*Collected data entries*
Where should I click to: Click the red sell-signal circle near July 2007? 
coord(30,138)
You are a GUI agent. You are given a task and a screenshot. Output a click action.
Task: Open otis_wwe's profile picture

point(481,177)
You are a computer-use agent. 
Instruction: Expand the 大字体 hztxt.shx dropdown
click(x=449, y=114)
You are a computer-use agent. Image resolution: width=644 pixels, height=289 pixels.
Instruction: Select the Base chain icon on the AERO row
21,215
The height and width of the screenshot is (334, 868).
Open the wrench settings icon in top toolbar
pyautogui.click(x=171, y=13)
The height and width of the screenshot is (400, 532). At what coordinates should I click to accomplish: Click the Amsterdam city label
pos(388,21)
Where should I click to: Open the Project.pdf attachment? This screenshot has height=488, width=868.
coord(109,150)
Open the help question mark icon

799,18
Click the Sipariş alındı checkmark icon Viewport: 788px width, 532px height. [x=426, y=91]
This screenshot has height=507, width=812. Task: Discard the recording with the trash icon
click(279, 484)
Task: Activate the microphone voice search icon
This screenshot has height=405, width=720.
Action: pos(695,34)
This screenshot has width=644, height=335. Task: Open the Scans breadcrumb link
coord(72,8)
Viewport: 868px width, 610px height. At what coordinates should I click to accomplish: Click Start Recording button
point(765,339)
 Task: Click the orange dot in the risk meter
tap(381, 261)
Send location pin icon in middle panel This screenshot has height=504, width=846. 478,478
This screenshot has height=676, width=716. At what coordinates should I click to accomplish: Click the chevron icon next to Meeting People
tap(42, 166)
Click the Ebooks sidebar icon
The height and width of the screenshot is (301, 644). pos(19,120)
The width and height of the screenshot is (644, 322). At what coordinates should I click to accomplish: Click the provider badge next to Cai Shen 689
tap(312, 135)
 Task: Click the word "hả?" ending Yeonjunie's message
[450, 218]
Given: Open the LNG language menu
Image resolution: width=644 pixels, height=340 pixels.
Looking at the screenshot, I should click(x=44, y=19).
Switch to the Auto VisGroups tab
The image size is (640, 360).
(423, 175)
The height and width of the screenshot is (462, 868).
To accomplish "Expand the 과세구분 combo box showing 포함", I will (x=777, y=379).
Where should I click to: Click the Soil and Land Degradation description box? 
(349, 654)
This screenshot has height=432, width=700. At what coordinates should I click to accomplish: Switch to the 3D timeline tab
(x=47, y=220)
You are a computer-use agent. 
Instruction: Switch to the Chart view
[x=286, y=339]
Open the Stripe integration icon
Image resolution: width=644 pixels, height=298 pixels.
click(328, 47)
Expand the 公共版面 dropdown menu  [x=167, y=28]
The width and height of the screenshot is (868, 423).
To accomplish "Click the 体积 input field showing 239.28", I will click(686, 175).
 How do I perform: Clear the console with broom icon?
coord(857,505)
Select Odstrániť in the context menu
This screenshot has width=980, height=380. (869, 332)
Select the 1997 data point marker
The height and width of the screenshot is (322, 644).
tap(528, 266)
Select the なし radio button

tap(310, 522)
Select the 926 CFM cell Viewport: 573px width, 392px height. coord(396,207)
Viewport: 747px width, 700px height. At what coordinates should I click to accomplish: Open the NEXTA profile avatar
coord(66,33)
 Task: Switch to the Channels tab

*Task prompt*
Output the data above without altering a line.

*Expected answer*
Where should I click to: Click the red sell-signal circle near July 2007? 
coord(30,138)
You are a GUI agent. You are given a task and a screenshot. Output a click action.
Task: Open otis_wwe's profile picture

point(481,177)
You are a computer-use agent. 
Instruction: Expand the 大字体 hztxt.shx dropdown
click(x=449, y=114)
You are a computer-use agent. Image resolution: width=644 pixels, height=289 pixels.
Instruction: Select the Base chain icon on the AERO row
21,215
The height and width of the screenshot is (334, 868).
Open the wrench settings icon in top toolbar
pyautogui.click(x=171, y=13)
The height and width of the screenshot is (400, 532). At what coordinates should I click to accomplish: Click the Amsterdam city label
pos(388,21)
Where should I click to: Open the Project.pdf attachment? This screenshot has height=488, width=868.
coord(109,150)
Open the help question mark icon

799,18
Click the Sipariş alındı checkmark icon Viewport: 788px width, 532px height. [x=426, y=91]
This screenshot has height=507, width=812. Task: Discard the recording with the trash icon
click(279, 484)
Task: Activate the microphone voice search icon
This screenshot has height=405, width=720.
Action: pos(695,34)
This screenshot has width=644, height=335. Task: Open the Scans breadcrumb link
coord(72,8)
Viewport: 868px width, 610px height. At what coordinates should I click to accomplish: Click Start Recording button
point(765,339)
 Task: Click the orange dot in the risk meter
tap(381, 261)
Send location pin icon in middle panel This screenshot has height=504, width=846. 478,478
This screenshot has height=676, width=716. At what coordinates should I click to accomplish: Click the chevron icon next to Meeting People
tap(42, 166)
Click the Ebooks sidebar icon
The height and width of the screenshot is (301, 644). pos(19,120)
The width and height of the screenshot is (644, 322). At what coordinates should I click to accomplish: Click the provider badge next to Cai Shen 689
tap(312, 135)
 Task: Click the word "hả?" ending Yeonjunie's message
[450, 218]
Given: Open the LNG language menu
Image resolution: width=644 pixels, height=340 pixels.
Looking at the screenshot, I should click(x=44, y=19).
Switch to the Auto VisGroups tab
The image size is (640, 360).
(423, 175)
The height and width of the screenshot is (462, 868).
To accomplish "Expand the 과세구분 combo box showing 포함", I will (x=777, y=379).
Where should I click to: Click the Soil and Land Degradation description box? 
(349, 654)
This screenshot has height=432, width=700. At what coordinates should I click to accomplish: Switch to the 3D timeline tab
(x=47, y=220)
You are a computer-use agent. 
Instruction: Switch to the Chart view
[x=286, y=339]
Open the Stripe integration icon
Image resolution: width=644 pixels, height=298 pixels.
click(328, 47)
Expand the 公共版面 dropdown menu  [x=167, y=28]
The width and height of the screenshot is (868, 423).
To accomplish "Click the 体积 input field showing 239.28", I will click(686, 175).
 How do I perform: Clear the console with broom icon?
coord(857,505)
Select Odstrániť in the context menu
This screenshot has width=980, height=380. (869, 332)
Select the 1997 data point marker
The height and width of the screenshot is (322, 644).
tap(528, 266)
Select the なし radio button

tap(310, 522)
Select the 926 CFM cell Viewport: 573px width, 392px height. coord(396,207)
Viewport: 747px width, 700px height. At what coordinates should I click to accomplish: Open the NEXTA profile avatar
coord(66,33)
 Task: Switch to the Channels tab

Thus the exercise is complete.